Artist Bios

Leah Bowring received her BA in ceramics and BFA in graphic design from Truman State University in Kirksville, Missouri in 2011. During her undergraduate study, she spent a year in Tokyo studying Japanese language, historical ceramics, traditional theater and architecture. She was a pupil of Koiichi Koyama, an accomplished Japanese potter. She conducted personal research studying traditional Japanese kilns and wares, traveling throughout Japan while she taught English in the time between her formal degrees. She received her MFA in ceramics in May 2015 and now lives in Oakland, California and makes her work in Berkeley. She worked as an Operations Manager at a 300+ artist community art center The Potters’ Studio in Berkeley, California for two years. She currently is a professor of ceramics at City College of San Francisco.

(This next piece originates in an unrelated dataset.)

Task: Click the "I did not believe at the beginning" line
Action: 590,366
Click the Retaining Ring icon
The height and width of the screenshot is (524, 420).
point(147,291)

Katie Swan’s work is an exploration of the harmony which can be found the tension of corporeal conception. Her mode of communicating through clay illustrates the visceral links to the self within the mind and body. She grew up in Southern California and fell in love with ceramic art in high school. After studying Sociology and Political Science at UCLA and competing on the track team she traveled to Denmark to work as an artist assistant. As a mostly self-taught artist she finds her inspiration from movement. When observing any movement, from the grass blowing in the wind, to the fluidity of a belly dancers body, curves, rifts, valleys, landscapes all tell a story of where that thing has been and the enjoyment in the imagery.  Katie is currently pursuing her MFA in Studio Art at MILLS College in Oakland, California. “‘The more I make art, the greater I understand my physical self”.  Katie shows how her sculptural forms are a way of processing the world around her, her own body, the natural and manmade world.  Her forms are alive with this process of interpreting, digesting and discovering.   

Artist Statements

Leah Bowring: Through the moments of this work, I am pondering the aspects of clay that make it resilient, vulnerable, and transitory. Wet clay has not yet become permanent—it has not yet reached its period of eternal slumber—it is volatile and full of potential. This body of work explores these temporal stages of clay and how complete the material is in mimicking the changes of the surfaces of one’s physical body.

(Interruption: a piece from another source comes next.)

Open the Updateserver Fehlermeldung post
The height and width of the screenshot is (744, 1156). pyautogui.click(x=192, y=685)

Clay, unlike ceramics, has the power to recreate itself and record the emotional process of moving through the stages of life. It is messy, always evolving and alive. Our purpose is not to manicure, refine and edit the moments of formation, but to capture breath, pulse, and imperfection.

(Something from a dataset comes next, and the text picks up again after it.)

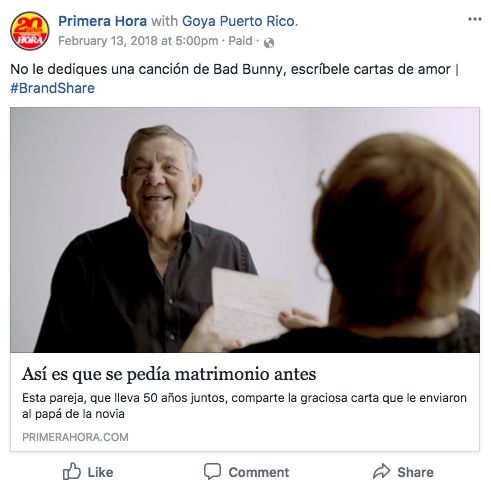Click the thumbs-up Like icon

We are reminded that our bodies are similarly shells that hold life. Once they have dried up, the opportunity for movement has ended. We embrace the liquid life that allows both human body and clay to continually transform.

With these works, we finally resurrect fired, stagnant clay forms by continually adding layers of wet clay to their surfaces. We also do this with our own bodies as ritual to remind us that clay provides life, newness, and daily armor.

Clay can be broken over and over again. Yet its brokenness is newness, not end.

Katie Swan: My current focus on collaboration and installation is grounded in my history as an elite discus thrower, and yogi. I move through clay and the physical body to arrive at the emotional body. I shifted away from creating on the table, to performing with clay on the floor and began engaging my whole body to respond to hundreds of pounds of material. What’s left becomes a sculptural poem as fossilized record of movement.

This year there was a shift from the sculptural objects to the ephemerality of material and a physical output. I quickly realized the significance of video and photographic documentation. By leaving behind the marks of engagement with the material, the viewer also becomes the witness and record keeper of the piece.

Currently, clay allows me to explore a symbiotic connection in the complex relationship to the fragility of body, place, cycles, and form. I am investigating where an explosive emotional experience goes when my body won’t contain it. I acknowledge the erosion of the body, its cyclical return to the earth, and the end to our physical state.  I bring a contemporary vantage point to the sacred bodily experience and the labor of existing.